This PR provides an enhancement for the thread-block scheduler when running on the CPUs. The default thread scheduler assigns a CPU thread per CPU core. This might not be the best strategy and it really depends on the OpenCL runtime/driver implementation. This patch, provides a switch for CPU-Block versus fine-grained scheduler, and it sets, by default, the CPU thread scheduler to the fine-grained.
Problem description
The main problem is performance.

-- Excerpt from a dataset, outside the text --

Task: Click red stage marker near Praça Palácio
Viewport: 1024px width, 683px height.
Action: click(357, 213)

For example, when running on the CPU using the PoCL OpenCL implementation, the CPU implementation takes, in average ~46 seconds to complete, while the Intel oneAPI takes ~5 seconds.
If, instead of the block-scheduler for CPU, we use the "iteration" of the fine-grained scheduler, TornadoVM with PoCL runs in ~2.9-3.2 (s) per iteration.

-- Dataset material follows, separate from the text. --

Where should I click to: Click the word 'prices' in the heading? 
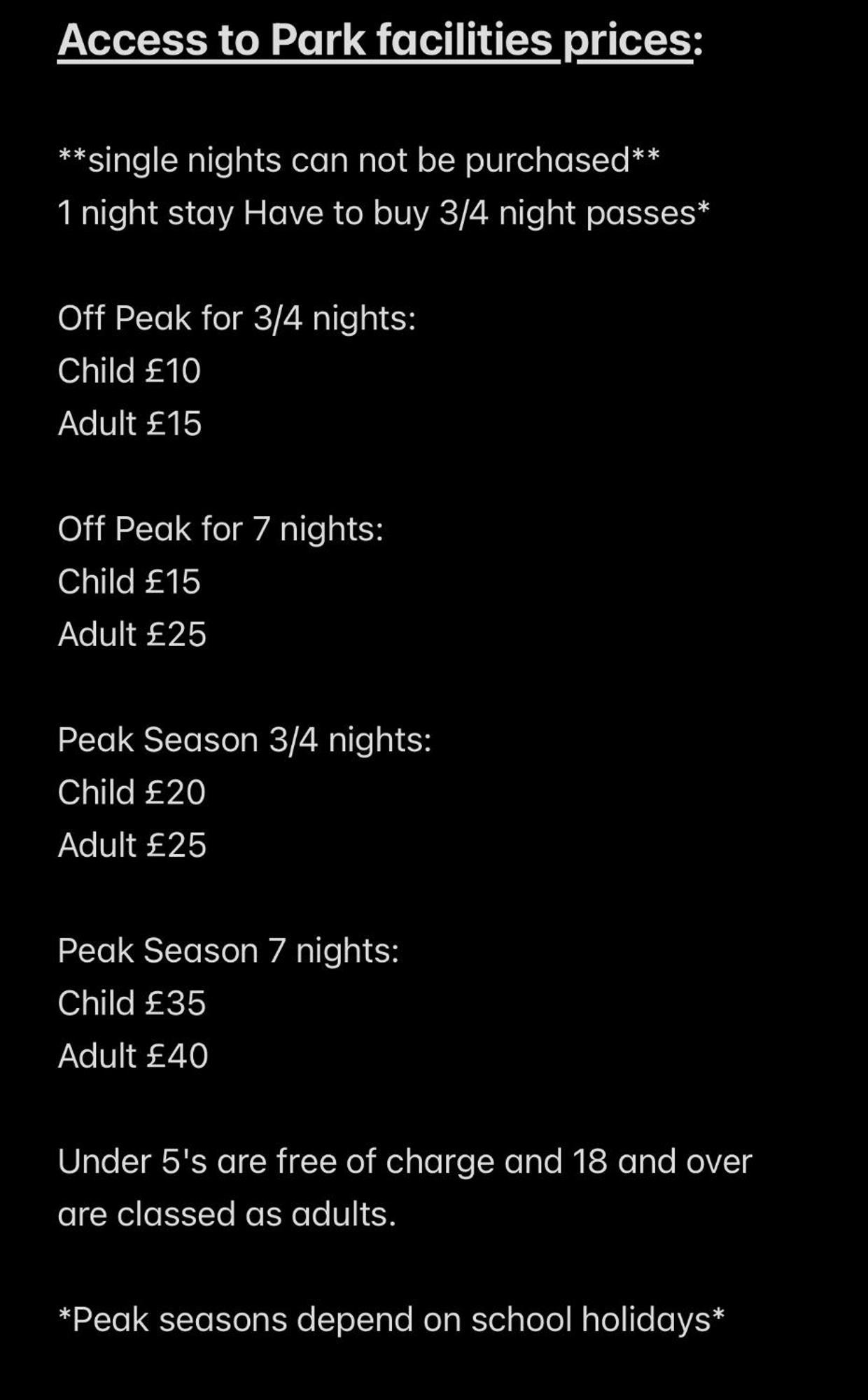[628, 42]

$ tornado --jvm="-Dtornado.scheduler.block=True" --threadInfo -cp target/tornadovm-examples-1.0-SNAPSHOT.jar io.github.jjfumero.BlurFilter tornado device=0:3
WARNING: Using incubator modules: jdk.incubator.vector
Task info: blur.red
Backend : OPENCL
Device : cpu-haswell-12th Gen Intel(R) Core(TM) i7-12700K CL_DEVICE_TYPE_CPU (available)
Dims : 2
Global work offset: [0, 0]
Global work size : [20, 1]
Local work size : null
Number of workgroups : [0, 0]
Task info: blur.green
Backend : OPENCL
Device : cpu-haswell-12th Gen Intel(R) Core(TM) i7-12700K CL_DEVICE_TYPE_CPU (available)
Dims : 2
Global work offset: [0, 0]
Global work size : [20, 1]
Local work size : null
Number of workgroups : [0, 0]
Task info: blur.blue
Backend : OPENCL
Device : cpu-haswell-12th Gen Intel(R) Core(TM) i7-12700K CL_DEVICE_TYPE_CPU (available)
Dims : 2
Global work offset: [0, 0]
Global work size : [20, 1]
Local work size : null
Number of workgroups : [0, 0]
TornadoVM Total Time (ns) = 47729662509 -- seconds = 47.729662509
Using the fine-grained scheduler:
tornado --jvm="-Dtornado.scheduler.block=False" --threadInfo -cp target/tornadovm-examples-1.0-SNAPSHOT.jar io.github.jjfumero.BlurFilter tornado device=0:3
WARNING: Using incubator modules: jdk.incubator.vector
Task info: blur.red
Backend : OPENCL
Device : cpu-haswell-12th Gen Intel(R) Core(TM) i7-12700K CL_DEVICE_TYPE_CPU (available)
Dims : 2
Global work offset: [0, 0]
Global work size : [3888, 5184]
Local work size : [54, 64, 1]
Number of workgroups : [72, 81]
Task info: blur.green
Backend : OPENCL
Device : cpu-haswell-12th Gen Intel(R) Core(TM) i7-12700K CL_DEVICE_TYPE_CPU (available)
Dims : 2
Global work offset: [0, 0]
Global work size : [3888, 5184]
Local work size : [54, 64, 1]
Number of workgroups : [72, 81]
Task info: blur.blue
Backend : OPENCL
Device : cpu-haswell-12th Gen Intel(R) Core(TM) i7-12700K CL_DEVICE_TYPE_CPU (available)
Dims : 2
Global work offset: [0, 0]
Global work size : [3888, 5184]
Local work size : [54, 64, 1]
Number of workgroups : [72, 81]
TornadoVM Total Time (ns) = 3513510495 -- seconds = 3.5135104950000002
Speedup on CPUs is 13x compared to the previous default scheduler in TornadoVM.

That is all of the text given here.